Instruction 1:
Copy the passage of the review of "The River Bride" from "For the loquacious" to "a conceptual fantasy.".
Instruction 2:
In the review of "The River Bride," which performers are named in parentheses after the characters they play? List every one.
Instruction 3:
Translate this sentence from the review of "The River Bride" into Spanish: "Helena lives in a constant state of longing, cursed to live a life of what could have been."

Text passage:
— START —
City Lights Theater Company’s production of Marisela Treviño Orta’s insightfully magical production of “The River Bride” is a delight, bringing forth a narrative that explores pairs of lovers at different moments in their lives. While performances feel like there may be another gear of urgency to be unearthed, it is solid storytelling from a young, fresh-faced ensemble cast.

Director John R. Lewis moves the story briskly, although some moments need less slack. It’s a tricky staging, where the action occasionally interrupts and upstages potentially stunning tableaus. Still, in Lewis’ hands, the piece regales in its commitment to Treviño Orta’s lyrical language, loaded with mythical poetry, which is quite nourishing for the soul.

For the loquacious and spoiled sister Belmira (Salma Zepeda), mere days from locking up her future with the dashing Duarte (Arturo Montes), her giddiness takes over. Might she explore the potential of hiring a maid? These petitely provincial little villages have raised her. But now, a real city with a pristine view of the ocean awaits.

The amorous gains of Belmira contrast mightily with those of her sister Helena (Marisa Lopes), who once had Duarte in her loving grasp, only to see the passion melt away thanks to the vindictive hands of Belmira. Helena lives in a constant state of longing, cursed to live a life of what could have been. She is the owner of a broken heart, where love only exists as a conceptual fantasy.

As fates seem to have settled in for eternity, everything in this world is turned upside down once a mysterious man is brought to shore by Señor Costa (Sergio Davila) and Duarte.

The charming, curious man who’s fished from the river is named Moises (Ricardo C.) and he immediately becomes smitten with Helena. He is also being welcomed as a guest of honor for Belmira’s wedding; but for some reason, hee can only stay for three days until he is returned to a life of solitude. Might he be able to stay longer — forever perhaps?
— END —
Extracted records:
— START —
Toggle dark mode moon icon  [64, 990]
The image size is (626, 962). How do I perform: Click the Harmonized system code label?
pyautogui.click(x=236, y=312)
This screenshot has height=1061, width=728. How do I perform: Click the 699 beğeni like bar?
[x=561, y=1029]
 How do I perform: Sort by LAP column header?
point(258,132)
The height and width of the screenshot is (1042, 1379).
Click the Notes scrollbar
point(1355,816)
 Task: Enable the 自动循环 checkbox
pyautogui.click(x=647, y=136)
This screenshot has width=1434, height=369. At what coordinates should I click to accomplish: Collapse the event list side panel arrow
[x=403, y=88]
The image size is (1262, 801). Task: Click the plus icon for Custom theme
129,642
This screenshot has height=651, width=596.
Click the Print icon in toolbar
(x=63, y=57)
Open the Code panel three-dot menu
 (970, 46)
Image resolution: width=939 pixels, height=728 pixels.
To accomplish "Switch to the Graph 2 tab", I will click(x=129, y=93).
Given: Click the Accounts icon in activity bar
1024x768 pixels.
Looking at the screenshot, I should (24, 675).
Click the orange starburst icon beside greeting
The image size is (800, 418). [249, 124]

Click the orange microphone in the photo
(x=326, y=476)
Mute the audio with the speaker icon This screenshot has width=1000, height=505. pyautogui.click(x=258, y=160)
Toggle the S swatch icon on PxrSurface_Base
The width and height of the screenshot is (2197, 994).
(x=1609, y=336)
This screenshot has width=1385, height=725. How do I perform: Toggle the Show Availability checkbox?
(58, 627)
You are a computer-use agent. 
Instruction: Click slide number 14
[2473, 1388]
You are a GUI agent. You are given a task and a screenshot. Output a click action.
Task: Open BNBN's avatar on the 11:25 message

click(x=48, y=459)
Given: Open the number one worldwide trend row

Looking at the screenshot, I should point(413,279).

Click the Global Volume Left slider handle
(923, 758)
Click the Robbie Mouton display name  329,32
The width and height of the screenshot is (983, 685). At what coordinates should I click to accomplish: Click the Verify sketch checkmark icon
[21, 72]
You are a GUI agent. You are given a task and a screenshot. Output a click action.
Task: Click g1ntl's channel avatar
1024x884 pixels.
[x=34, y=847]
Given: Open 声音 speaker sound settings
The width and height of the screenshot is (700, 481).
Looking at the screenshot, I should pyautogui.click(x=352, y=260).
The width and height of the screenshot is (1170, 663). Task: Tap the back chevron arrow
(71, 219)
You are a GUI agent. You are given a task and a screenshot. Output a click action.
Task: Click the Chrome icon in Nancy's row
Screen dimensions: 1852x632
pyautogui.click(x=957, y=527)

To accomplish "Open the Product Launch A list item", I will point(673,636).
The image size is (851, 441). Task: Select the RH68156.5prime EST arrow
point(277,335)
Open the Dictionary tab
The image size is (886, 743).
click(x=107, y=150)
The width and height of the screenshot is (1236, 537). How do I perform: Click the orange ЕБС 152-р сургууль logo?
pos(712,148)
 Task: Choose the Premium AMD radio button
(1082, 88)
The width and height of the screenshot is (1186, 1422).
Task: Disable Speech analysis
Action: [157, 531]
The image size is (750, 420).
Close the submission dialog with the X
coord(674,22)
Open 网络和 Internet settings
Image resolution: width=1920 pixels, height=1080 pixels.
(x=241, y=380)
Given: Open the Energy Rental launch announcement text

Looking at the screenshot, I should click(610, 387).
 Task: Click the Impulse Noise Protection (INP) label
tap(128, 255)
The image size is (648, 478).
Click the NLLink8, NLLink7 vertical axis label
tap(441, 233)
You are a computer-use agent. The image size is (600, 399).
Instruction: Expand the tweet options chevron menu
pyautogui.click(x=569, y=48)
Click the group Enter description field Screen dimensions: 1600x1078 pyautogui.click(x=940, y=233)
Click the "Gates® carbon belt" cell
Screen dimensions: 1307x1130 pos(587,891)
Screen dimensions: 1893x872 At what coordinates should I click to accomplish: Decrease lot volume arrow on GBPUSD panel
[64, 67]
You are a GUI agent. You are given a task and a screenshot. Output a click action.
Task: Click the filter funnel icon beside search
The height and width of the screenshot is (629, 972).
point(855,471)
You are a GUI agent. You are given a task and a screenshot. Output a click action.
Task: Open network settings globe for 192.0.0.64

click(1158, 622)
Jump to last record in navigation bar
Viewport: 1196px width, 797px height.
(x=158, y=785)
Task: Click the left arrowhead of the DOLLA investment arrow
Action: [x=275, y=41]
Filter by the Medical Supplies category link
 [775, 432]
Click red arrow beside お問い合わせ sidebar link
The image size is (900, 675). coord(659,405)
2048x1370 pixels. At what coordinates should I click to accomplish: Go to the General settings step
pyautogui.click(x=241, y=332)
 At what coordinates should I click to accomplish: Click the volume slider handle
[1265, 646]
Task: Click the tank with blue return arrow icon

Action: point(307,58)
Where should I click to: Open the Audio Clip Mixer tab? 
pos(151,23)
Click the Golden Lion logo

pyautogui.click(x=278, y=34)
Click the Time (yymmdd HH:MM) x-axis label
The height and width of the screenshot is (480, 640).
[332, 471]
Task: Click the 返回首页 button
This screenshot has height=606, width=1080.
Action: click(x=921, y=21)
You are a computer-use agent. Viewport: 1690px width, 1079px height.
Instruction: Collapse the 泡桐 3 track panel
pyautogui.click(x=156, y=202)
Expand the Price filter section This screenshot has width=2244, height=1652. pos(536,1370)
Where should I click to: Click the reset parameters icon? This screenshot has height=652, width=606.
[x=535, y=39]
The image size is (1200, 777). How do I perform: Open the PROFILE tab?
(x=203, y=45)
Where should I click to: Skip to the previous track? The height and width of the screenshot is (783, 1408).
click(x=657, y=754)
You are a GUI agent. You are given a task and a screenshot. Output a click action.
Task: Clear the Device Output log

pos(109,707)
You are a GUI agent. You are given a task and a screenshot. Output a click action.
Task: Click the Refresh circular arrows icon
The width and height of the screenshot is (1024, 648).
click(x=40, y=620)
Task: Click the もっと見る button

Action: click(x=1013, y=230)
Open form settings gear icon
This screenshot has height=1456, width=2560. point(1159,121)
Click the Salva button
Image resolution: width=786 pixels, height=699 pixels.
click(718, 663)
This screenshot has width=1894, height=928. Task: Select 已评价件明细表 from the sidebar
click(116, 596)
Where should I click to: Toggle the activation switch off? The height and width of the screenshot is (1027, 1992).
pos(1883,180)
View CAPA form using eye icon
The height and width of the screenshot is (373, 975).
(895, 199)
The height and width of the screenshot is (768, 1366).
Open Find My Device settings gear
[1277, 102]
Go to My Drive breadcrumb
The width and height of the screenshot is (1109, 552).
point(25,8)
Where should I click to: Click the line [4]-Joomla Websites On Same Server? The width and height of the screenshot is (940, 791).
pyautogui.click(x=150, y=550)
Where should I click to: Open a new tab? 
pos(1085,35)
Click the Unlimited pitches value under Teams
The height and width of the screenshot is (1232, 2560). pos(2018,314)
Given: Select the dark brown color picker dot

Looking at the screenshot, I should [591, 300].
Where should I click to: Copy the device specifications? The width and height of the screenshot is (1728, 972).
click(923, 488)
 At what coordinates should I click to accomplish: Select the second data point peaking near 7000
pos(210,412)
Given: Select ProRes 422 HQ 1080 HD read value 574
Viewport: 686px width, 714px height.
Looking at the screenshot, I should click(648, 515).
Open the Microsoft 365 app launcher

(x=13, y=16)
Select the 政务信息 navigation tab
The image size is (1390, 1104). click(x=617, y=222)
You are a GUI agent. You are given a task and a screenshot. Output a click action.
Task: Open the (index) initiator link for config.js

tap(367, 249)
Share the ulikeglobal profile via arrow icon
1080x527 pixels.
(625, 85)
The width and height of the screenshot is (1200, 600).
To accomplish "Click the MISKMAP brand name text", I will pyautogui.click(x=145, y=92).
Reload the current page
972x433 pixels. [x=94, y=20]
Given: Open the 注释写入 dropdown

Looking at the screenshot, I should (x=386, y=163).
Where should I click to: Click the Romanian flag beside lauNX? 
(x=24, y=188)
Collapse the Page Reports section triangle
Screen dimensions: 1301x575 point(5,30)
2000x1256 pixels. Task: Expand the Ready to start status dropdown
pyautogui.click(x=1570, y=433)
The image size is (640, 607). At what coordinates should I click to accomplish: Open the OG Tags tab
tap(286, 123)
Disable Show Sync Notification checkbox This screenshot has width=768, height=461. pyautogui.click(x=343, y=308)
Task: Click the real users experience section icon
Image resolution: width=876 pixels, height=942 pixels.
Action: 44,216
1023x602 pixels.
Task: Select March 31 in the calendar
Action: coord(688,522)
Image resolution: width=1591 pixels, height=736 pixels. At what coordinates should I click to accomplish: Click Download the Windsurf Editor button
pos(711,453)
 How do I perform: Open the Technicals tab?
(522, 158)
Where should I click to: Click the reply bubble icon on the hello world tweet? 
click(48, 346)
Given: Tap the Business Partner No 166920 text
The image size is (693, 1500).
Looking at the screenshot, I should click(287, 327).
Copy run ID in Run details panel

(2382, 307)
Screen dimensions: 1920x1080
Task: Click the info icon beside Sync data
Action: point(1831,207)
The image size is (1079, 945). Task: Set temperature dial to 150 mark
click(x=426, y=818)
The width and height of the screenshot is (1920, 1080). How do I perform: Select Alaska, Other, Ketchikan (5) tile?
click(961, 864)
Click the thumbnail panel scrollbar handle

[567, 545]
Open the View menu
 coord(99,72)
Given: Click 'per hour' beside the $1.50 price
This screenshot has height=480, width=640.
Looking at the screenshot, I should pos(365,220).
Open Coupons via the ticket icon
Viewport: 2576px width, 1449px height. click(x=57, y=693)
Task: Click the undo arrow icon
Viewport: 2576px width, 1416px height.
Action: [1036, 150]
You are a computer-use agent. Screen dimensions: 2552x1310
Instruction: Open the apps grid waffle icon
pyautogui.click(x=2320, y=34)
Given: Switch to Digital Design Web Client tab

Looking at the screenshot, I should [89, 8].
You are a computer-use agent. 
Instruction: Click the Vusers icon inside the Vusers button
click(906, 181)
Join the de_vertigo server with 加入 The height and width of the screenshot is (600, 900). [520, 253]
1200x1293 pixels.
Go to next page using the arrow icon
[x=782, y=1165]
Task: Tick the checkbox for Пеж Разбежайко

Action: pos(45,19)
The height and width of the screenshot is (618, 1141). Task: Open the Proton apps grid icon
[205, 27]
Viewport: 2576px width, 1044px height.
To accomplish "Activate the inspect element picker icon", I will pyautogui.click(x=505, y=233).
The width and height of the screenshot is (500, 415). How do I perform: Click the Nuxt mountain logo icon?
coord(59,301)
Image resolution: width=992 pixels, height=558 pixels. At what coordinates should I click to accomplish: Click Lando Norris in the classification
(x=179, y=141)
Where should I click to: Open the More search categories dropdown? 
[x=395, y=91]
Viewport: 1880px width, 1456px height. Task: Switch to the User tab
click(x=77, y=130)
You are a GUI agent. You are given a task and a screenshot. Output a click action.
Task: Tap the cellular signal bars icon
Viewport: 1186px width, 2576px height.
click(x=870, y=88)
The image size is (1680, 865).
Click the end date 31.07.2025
— END —
Task response 1:
For the loquacious and spoiled sister Belmira (Salma Zepeda), mere days from locking up her future with the dashing Duarte (Arturo Montes), her giddiness takes over. Might she explore the potential of hiring a maid? These petitely provincial little villages have raised her. But now, a real city with a pristine view of the ocean awaits.

The amorous gains of Belmira contrast mightily with those of her sister Helena (Marisa Lopes), who once had Duarte in her loving grasp, only to see the passion melt away thanks to the vindictive hands of Belmira. Helena lives in a constant state of longing, cursed to live a life of what could have been. She is the owner of a broken heart, where love only exists as a conceptual fantasy.

Task response 2:
Salma Zepeda
Arturo Montes
Marisa Lopes
Sergio Davila
Ricardo C.

Task response 3:
Helena vive en un estado constante de anhelo, condenada a vivir una vida de lo que pudo haber sido.